当日はロボットキット「梵天丸」を教材に使い、実際に組みたててPCを使ったプログラミングまでを体験してもらいました。「梵天丸」とは、「メカトロで遊ぶ会」によって製作されたキットで、PIC(16F84)を中心にして赤外線センサーによって障害物を検知し、モーター制御によって前後左右自由に動くことのできるロボットを作ることができるキットです。(梵天丸のページ)

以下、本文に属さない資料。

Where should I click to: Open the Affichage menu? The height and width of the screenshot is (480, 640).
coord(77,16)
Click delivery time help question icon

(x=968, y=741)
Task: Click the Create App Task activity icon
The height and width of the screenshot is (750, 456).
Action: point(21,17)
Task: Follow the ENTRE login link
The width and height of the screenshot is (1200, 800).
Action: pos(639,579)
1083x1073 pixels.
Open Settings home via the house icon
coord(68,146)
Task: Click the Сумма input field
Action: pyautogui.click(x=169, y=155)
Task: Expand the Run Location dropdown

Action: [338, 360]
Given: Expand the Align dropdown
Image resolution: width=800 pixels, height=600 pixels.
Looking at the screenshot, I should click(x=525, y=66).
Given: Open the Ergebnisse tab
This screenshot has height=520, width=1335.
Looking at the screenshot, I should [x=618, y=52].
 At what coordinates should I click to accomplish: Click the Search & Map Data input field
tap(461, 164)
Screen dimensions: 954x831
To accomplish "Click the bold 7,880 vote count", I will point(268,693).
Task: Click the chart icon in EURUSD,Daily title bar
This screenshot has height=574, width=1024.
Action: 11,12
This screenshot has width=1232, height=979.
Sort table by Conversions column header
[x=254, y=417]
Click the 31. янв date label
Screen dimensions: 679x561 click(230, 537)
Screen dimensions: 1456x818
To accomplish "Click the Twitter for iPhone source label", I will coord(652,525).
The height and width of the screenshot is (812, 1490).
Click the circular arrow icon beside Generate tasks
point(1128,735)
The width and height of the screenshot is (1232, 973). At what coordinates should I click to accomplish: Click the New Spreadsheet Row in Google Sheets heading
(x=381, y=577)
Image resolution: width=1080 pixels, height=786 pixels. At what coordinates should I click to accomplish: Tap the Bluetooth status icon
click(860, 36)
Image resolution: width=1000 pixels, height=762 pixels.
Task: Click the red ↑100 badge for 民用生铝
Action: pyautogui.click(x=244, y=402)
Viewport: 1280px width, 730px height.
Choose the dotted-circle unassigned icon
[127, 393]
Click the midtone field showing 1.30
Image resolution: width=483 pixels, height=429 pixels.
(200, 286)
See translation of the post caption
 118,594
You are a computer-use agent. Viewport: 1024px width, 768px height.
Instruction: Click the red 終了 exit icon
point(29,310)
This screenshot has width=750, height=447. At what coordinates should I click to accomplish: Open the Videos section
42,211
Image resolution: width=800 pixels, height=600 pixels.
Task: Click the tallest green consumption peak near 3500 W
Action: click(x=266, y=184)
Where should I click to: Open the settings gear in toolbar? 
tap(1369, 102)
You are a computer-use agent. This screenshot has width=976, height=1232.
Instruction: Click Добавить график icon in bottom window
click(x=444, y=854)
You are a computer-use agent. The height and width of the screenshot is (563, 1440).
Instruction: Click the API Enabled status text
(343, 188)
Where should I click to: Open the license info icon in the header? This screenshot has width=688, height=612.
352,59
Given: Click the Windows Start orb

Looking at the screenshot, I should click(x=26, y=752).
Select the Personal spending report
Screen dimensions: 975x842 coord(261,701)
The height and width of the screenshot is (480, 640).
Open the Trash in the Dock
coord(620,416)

なによりこのキットが優れているのは、梵天丸用のプログラム言語「まきもの」を使って、中学生でも簡単にPICプログラムの基礎となる考え方を学習することができる点です。「まきもの」は子供でも十分扱えるように日本語をベースにした言語で、マウス操作のみでプログラミングできるように設計されています。別売りのPICライタを含めても全部で7500円という、安価ですが完成度の高いすばらしいキットです。
当日の進行は
の順にロボットを実際に製作しながら進みました。われわれ講師のほかにも、生徒2人に1人の割合で高専の学生さんについてもらって、わからないことがあればその都度、個別に説明しながら進めることができました。
まず、電子回路の製作です。
「ハンダ付けは初めて!」という生徒もいましたので、コテの扱い方から実際にやって見せたりして、回路を作ることができるように練習してもらいました。
基板は比較的細かいパターンで構成されており、丁寧に作業しないとハンダ不良を起こしやすいので注意が必要です。実際には、できあがった回路基板を全て講師がチェック、不良箇所を修正しました。(一日でこんなに多量のハンダ付けをしたのは初めてでした・・・^^)
ハンダ付けが初めてという生徒ものみこみが非常に早く、あっという間に基板を完璧に仕上げていたのには驚きました。
次はメカ部分の組立てです。ギアボックスの組みたてと、基板部分を含めたロボット全体の組立てです。ギアボックスはタミヤの工作キットを用いています。少し複雑ですが、説明書をしっかり見て進めれば問題ありません。
最後に「まきもの」によるプログラミング講座です。私はここの解説を担当しました。PCを1人1台づつ割り当て、プログラミング言語の仕組みから説明していきます。この言語は日本語で直感的にわかりやすく、頭の柔らかい中学生ならものの30分も説明すれば自由自在にプログラムを組むことができるようになります。
「まきもの」プログラムは、たとえばこのように記述することができます。
プログラムは、まず「はじめのだん」から実行されます。ここでは「みぎまわれ」という行動命令がありますから、梵天丸は左タイヤを前転、右タイヤを後転させて、つまり車体を右まわりに回転させます。
ここで条件「みぎだ:」が真になると、つまり右側の赤外線で障害物を感知すると「2のだん」にジャンプします。そしてその先の行動命令「とまれ」を実行、車体は停止する・・・という仕組みです。簡単でしょ。
簡単な説明の後、生徒には各自で課題を自由に設定し挑戦してもらいました。
・走行軌跡が三角形を描く
・長方形を描く
・3回まわって止まる
・壁に沿って走る・・・・・・・・・などなど
特に「迷路に挑戦!」は盛り上がっていました。この迷路はデモンストレーション用に高専の学生さんが製作したものなので、梵天丸にとってはかなり難易度の高い課題です。
正直、まあ中学生には無理だろうな・・・などと思っていたのですがなんと!迷路をクリアする梵天丸が続出!!
オイオイ、プログラミング言語としてはじめて触ってからまだ1時間だというのに・・・
生徒たちの吸収の早さには本当に驚きました。 興味を持って、実際に手を動かしながら覚えるから飲みこみが早いんでしょうね。そういうことって、子供の自信にもつながるし大事なことだと思います。
かなり忙しい2日間でしたが、楽しくまた貴重な体験でした。ロボットが初めに動いた時の子供達のうれしそうな表情が、強く印象に残りました。